Nonluoghi Archivio Catania, la destra respira grazie a Bianco

Catania, la destra respira grazie a Bianco


di Riccardo Orioles *

Catania. La destra respira, e ringrazia Bianco. Ossigeno per
Berlusconi,battuta d’arresto per la marcia – fin qua inarrestabile –
del centrosinistra. Come in Lombardia, presentare il “moderato” non ha
pagato: il centrosinistra, rinunciando alle capacità di mobilitazione
e speranza che avrebbe potuto coagulare un candidato veramente
alternativo, ha preferito ripresentare il vecchio rassicurante
notabile, ed ha pagato. Vendola vince, Bianco perde: mettiamola
così, e poi andiamo avanti.
È una sinistra, quella catanese, che in realtà ha delegato
tutto
all’ex sindaco-tecnocrate, Bianco, che del centrosinistra rappresenta
l’ala estrema in politica sia estera (filo-americano e pro-guerra,
nella città che ospita una delle più pericolose basi Usa) che interna
(ottanta manifestanti all’ospedale a Napoli, anticipando di di alcuni
mesi la Genova del G8). Il paradosso è dunque di una sinistra
pacifista e democratica che candida allegramente, Rifondazione in
testa, uno degli esponenti più bellicosi e repressivi
dell’establishment italiano. Ma a Catania succede questo e altro. Non a
caso, gli articoli preelettorali dei vari inviati erano *tutti* giocati
sul “colore”: granite, sole, mare, Etna, donne, Brancati, battute
profonde e ciniche (di solito alla fine) in siciliano.

## Dati forniti

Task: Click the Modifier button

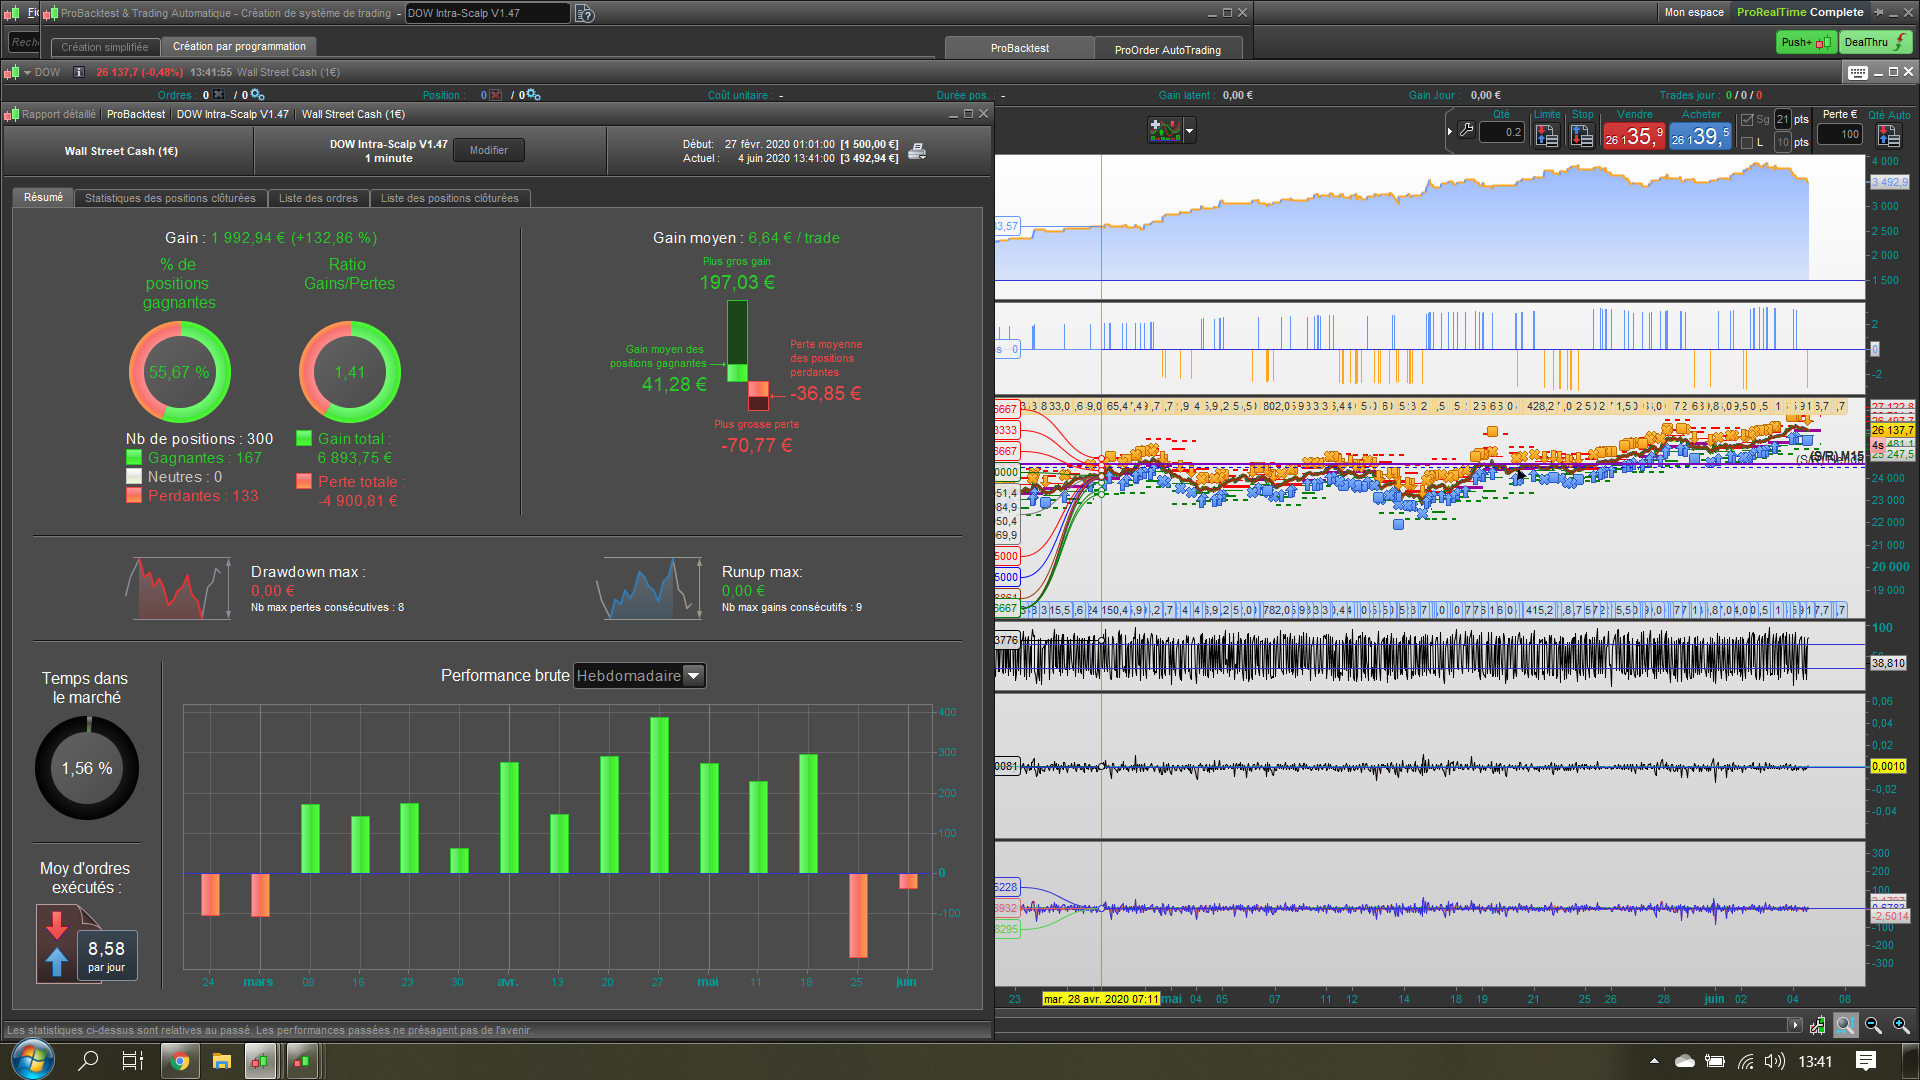Action: pos(489,150)
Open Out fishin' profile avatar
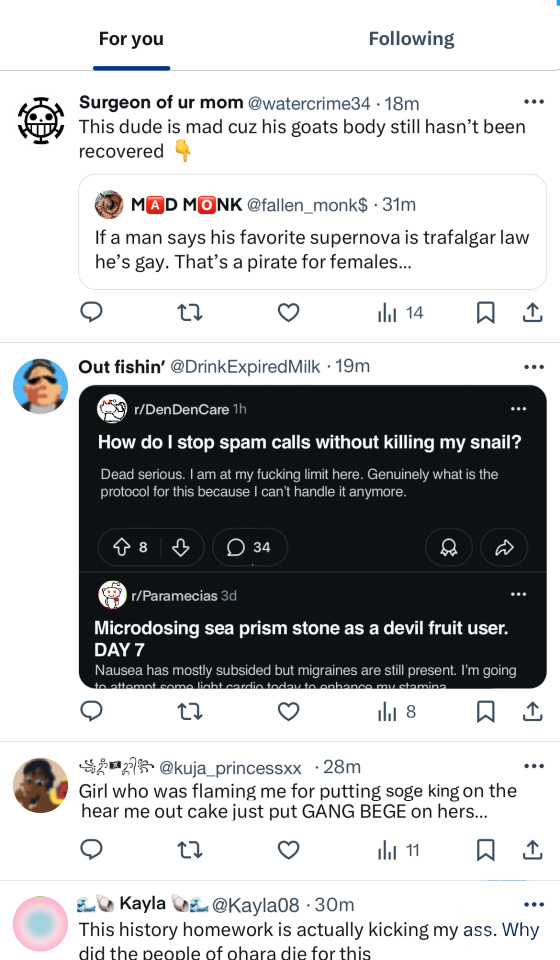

## Consegna
Ricopia dall'articolo sul voto a Catania il passo che inizia con le parole "È una sinistra, quella" e si chiude dopo le parole "fine) in siciliano.".

## Risposta
È una sinistra, quella catanese, che in realtà ha delegato
tutto
all’ex sindaco-tecnocrate, Bianco, che del centrosinistra rappresenta
l’ala estrema in politica sia estera (filo-americano e pro-guerra,
nella città che ospita una delle più pericolose basi Usa) che interna
(ottanta manifestanti all’ospedale a Napoli, anticipando di di alcuni
mesi la Genova del G8). Il paradosso è dunque di una sinistra
pacifista e democratica che candida allegramente, Rifondazione in
testa, uno degli esponenti più bellicosi e repressivi
dell’establishment italiano. Ma a Catania succede questo e altro. Non a
caso, gli articoli preelettorali dei vari inviati erano *tutti* giocati
sul “colore”: granite, sole, mare, Etna, donne, Brancati, battute
profonde e ciniche (di solito alla fine) in siciliano.